During cervical laminectomy the spinous process and lamina on both sides are removed. This enlarges the spinal canal by removing its roof and takes pressure off of the cervical spinal cord and spinal nerve roots. This procedure is more suitable for patients with stiff spines.

Laminoplasty

What is Laminoplasty? For patients with narrow spinal canals this procedure immediately relieves pressure on the nerves by creating more space beneath the lamina. This technique is often called open door laminoplasty because the lamina is made to swing open over the spinal nerves.   In laminoplasty, the laminae are reattached to preserve cervical is stability. This procedure may be done for younger patients with a supple spine.

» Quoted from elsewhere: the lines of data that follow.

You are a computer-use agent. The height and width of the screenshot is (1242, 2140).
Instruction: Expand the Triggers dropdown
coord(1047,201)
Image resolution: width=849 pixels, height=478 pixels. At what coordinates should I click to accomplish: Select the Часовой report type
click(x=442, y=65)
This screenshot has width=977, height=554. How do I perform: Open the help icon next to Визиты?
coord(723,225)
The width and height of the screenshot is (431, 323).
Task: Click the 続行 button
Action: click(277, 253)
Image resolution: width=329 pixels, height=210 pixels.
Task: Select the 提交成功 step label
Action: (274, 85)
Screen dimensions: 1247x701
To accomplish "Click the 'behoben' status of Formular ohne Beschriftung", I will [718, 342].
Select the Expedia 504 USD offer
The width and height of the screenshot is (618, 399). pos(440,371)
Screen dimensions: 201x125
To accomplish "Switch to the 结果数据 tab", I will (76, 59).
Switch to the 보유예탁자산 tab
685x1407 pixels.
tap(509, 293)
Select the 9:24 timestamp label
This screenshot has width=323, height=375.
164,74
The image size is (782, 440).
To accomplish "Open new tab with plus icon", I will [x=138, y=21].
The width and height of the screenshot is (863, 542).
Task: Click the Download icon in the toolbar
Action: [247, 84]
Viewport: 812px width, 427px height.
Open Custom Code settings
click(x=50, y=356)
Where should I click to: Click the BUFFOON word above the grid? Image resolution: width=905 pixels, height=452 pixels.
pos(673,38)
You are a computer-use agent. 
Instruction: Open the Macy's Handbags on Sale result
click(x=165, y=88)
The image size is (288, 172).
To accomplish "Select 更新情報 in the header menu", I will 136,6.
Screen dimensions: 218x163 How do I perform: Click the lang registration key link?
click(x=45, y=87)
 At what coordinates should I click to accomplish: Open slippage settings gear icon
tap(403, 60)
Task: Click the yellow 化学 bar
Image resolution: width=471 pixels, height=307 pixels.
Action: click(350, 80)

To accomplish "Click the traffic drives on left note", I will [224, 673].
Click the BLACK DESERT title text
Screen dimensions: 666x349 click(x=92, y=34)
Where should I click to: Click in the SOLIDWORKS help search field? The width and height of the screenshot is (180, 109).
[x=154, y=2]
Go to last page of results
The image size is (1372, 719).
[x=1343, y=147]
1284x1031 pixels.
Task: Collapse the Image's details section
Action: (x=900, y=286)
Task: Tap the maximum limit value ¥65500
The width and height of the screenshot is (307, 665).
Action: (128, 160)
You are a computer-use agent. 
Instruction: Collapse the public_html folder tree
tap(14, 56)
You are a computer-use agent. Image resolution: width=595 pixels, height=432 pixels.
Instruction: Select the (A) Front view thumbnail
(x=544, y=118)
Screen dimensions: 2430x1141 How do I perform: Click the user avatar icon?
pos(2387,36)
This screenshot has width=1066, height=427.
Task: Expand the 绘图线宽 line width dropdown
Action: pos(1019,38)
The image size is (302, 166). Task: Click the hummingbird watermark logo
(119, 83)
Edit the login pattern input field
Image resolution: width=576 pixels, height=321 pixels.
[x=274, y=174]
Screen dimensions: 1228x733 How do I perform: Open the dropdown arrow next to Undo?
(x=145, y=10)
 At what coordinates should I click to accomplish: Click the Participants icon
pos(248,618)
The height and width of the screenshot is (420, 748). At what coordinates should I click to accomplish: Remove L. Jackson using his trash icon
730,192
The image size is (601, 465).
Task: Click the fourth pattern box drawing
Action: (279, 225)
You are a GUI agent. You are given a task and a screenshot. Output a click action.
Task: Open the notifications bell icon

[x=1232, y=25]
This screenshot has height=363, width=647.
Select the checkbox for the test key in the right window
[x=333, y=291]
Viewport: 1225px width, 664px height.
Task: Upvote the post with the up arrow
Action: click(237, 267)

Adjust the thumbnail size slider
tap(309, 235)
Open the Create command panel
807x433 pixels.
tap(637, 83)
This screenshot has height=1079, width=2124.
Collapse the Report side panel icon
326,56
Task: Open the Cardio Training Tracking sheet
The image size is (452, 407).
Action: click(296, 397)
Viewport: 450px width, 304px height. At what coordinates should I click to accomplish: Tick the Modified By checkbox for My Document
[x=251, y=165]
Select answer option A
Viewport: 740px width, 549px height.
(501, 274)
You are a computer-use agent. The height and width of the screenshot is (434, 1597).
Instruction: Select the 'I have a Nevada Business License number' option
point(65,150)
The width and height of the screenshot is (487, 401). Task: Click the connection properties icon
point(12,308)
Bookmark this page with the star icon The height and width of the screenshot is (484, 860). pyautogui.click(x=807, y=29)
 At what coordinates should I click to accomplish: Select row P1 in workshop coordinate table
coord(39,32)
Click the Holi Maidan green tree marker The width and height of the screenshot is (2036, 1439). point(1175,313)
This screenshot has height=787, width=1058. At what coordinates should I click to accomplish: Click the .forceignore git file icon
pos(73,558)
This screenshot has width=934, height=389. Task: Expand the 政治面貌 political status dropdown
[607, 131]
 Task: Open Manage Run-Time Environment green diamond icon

Why do I need Laminoplasty?

To relieve the narrowing of spinal canal over multiple levels, due to thickening of spinal ligaments, bony outgrowths and calcification compressing the spinal cord, resulting in numbness, pain and weakness of the limbs, as well as difficulty walking normally.

Laminoplasty Procedure

An incision is made on the back of the neck, a groove is made on one side of the cervical lamina creating a hinge. The other side of the lamina is cut all the way through. The tips of the spinous processes are removed to create room for the bones to open wide like a door. The lamina is bent open to remove pressure on the spinal cord and roots. Small wedges of bone are placed in the opened lamina like wedging a door open. Small metal plates may be used to stabilize the door. The spinal cord rests comfortably behind the open door laminoplasty.

A neck collar may be worn for a month after surgery. Hospital stay may be several days.

What are Risks of Laminoplasty?

  • General anesthesia risks
  • Early risks of wound infection, hoarseness of voice, bleeding, and weakness of limbs
  • Late risks are infection of implants, neck stiffness, and rarely displacement of implant or instability of the spine.